Minerva-Ego: Spatiotemporal Hints for Egocentric Video Understanding
For researchers in egocentric and embodied AI, this benchmark provides a more detailed evaluation of reasoning steps and identifies a key limitation in current models that can be partially addressed by spatiotemporal hints.
Minerva-Ego introduces a benchmark for egocentric video reasoning with multi-step multimodal questions and spatiotemporal reasoning traces, revealing a large gap between state-of-the-art models and human performance. Providing hints about 'where' and 'when' to look significantly improves model accuracy.

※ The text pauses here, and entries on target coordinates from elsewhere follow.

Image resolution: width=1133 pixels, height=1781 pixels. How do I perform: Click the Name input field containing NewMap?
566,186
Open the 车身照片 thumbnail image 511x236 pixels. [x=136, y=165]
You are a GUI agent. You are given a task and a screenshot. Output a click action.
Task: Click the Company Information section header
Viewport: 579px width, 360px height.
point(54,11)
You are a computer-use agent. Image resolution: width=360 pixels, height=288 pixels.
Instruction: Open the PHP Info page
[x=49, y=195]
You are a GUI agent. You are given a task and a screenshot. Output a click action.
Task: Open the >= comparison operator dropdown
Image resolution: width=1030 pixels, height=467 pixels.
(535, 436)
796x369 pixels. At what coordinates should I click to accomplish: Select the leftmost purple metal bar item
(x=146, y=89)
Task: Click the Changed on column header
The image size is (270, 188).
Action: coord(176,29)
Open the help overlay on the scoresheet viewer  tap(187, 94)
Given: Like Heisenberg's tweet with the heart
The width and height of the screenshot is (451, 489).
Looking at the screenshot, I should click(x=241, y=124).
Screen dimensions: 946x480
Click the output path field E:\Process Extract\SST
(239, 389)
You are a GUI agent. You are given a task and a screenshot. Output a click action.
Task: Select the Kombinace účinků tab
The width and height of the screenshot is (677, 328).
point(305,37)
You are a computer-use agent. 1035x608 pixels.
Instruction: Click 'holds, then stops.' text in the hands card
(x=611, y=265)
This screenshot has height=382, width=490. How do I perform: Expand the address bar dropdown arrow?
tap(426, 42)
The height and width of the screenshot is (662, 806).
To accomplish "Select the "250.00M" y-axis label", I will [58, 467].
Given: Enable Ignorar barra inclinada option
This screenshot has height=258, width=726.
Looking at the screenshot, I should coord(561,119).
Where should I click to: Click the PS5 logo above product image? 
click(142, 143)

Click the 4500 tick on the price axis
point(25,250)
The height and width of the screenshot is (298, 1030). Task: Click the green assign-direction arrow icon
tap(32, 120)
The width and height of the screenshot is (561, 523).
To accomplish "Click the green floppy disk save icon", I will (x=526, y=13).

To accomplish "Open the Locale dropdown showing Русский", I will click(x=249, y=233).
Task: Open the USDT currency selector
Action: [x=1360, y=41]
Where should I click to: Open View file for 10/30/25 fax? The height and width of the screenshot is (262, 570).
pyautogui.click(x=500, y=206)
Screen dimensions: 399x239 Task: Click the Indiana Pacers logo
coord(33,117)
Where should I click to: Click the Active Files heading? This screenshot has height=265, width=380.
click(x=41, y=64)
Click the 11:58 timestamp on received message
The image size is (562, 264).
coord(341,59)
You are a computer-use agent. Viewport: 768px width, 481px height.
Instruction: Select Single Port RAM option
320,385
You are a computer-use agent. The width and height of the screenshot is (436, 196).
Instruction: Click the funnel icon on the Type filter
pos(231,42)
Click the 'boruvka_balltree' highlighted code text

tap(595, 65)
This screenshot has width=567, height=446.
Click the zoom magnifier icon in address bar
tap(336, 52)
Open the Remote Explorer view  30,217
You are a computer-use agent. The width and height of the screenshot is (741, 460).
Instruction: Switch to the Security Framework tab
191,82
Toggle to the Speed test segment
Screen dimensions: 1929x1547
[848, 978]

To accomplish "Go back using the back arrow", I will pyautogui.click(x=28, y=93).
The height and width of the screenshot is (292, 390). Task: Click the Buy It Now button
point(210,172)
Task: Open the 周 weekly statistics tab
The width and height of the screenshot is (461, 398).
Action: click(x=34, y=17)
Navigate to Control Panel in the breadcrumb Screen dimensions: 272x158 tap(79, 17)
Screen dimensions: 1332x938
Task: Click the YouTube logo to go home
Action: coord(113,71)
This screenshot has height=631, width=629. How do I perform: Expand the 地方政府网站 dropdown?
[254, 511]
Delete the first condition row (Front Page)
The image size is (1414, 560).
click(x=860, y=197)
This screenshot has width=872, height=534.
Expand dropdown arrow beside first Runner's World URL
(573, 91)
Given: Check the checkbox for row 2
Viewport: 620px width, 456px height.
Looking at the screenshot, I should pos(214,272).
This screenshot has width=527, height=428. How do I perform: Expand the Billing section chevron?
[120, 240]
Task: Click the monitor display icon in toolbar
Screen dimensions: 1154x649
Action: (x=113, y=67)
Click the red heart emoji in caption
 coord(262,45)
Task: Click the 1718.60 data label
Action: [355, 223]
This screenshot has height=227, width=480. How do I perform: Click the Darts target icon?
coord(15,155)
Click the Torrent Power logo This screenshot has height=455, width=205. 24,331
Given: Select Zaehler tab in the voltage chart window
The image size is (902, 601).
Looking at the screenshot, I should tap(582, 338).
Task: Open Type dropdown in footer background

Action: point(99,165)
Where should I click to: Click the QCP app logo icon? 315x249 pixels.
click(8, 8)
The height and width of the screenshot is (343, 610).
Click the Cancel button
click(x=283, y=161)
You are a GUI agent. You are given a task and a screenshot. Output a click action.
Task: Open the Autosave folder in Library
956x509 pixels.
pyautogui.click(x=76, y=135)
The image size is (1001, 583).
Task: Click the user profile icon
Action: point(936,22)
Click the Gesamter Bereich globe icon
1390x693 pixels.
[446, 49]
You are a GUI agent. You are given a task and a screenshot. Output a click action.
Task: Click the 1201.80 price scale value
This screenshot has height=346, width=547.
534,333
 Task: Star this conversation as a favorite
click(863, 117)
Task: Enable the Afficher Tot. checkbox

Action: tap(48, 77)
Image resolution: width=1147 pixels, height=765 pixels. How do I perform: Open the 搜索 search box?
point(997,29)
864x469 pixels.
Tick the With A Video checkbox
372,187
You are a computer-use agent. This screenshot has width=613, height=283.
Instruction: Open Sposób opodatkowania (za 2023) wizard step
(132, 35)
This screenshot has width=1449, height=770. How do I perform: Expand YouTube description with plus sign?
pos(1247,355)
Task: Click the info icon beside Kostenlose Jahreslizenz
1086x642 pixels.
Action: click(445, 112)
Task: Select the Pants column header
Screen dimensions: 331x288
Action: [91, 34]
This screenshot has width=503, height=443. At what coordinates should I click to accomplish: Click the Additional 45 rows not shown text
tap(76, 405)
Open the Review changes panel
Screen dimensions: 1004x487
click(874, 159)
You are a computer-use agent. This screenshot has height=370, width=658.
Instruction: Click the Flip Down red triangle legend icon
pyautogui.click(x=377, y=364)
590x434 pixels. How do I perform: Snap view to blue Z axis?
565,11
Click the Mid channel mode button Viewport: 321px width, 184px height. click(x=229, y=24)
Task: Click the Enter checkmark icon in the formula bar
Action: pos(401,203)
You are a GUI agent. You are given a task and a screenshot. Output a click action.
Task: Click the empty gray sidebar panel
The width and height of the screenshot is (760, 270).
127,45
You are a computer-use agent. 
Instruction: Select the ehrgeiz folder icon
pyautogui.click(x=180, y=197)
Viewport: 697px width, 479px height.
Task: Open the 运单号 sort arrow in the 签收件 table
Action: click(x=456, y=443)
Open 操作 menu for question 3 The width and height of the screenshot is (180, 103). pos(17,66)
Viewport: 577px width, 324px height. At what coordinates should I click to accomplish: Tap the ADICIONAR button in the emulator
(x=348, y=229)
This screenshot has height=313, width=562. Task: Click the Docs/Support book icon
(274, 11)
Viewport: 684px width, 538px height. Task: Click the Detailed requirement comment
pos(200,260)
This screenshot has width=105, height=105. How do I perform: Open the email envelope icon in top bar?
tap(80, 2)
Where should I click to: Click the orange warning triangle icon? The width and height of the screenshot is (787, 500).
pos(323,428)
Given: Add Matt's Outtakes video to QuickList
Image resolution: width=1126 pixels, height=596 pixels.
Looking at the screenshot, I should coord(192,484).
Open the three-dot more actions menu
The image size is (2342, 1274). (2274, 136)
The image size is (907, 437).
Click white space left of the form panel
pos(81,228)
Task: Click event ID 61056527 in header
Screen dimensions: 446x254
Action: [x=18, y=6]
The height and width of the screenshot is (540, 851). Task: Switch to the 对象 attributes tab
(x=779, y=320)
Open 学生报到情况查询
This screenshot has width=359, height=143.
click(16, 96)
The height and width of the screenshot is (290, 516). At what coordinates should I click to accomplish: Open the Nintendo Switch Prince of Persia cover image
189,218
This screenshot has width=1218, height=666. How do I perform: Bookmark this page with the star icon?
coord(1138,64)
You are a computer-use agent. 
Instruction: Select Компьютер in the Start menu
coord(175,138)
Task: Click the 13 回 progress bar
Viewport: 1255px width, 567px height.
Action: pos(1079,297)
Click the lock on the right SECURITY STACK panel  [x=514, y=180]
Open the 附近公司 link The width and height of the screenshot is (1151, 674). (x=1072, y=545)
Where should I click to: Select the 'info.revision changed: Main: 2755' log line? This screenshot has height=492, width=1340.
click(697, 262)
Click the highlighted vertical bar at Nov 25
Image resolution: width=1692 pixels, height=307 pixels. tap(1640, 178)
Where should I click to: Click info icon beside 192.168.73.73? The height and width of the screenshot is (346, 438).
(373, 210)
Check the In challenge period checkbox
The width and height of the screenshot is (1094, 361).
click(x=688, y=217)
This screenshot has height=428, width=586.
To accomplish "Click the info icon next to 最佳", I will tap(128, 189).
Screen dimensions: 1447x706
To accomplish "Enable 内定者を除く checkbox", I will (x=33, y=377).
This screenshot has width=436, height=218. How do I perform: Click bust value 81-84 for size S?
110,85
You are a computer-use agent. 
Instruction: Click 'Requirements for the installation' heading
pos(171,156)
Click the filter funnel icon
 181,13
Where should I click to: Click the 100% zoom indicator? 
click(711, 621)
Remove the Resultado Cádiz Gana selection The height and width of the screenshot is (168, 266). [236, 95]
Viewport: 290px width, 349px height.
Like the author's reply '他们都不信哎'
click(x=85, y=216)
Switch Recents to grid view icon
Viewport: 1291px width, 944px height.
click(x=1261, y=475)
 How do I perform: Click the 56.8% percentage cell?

Video reasoning models are a core component of egocentric and embodied agents. However, standard benchmarks for assessing models provide only evaluation of the output (e.g. the answer to a question), without evaluation of intermediate reasoning steps, and most provide answers only in the text domain. We introduce Minerva-Ego, a benchmark for evaluating complex egocentric visual reasoning. We extend recent high-quality video data sources recorded from egocentric / embodied settings with a set of challenging, multi-step multimodal questions and spatiotemporally-dense human-annotated reasoning traces. Benchmarking experiments show that state-of-the-art models still have a large gap to human performance. To investigate this gap in detail, we annotate each reasoning trace in the dataset with the objects of interest required to solve the question, as spatiotemporal mask annotations. Through extensive evaluations, we identify that prompting frontier models with hints of 'where' and 'when' to look yields substantial improvements in performance. Minerva-Ego can be downloaded at https://github.com/google-deepmind/neptune.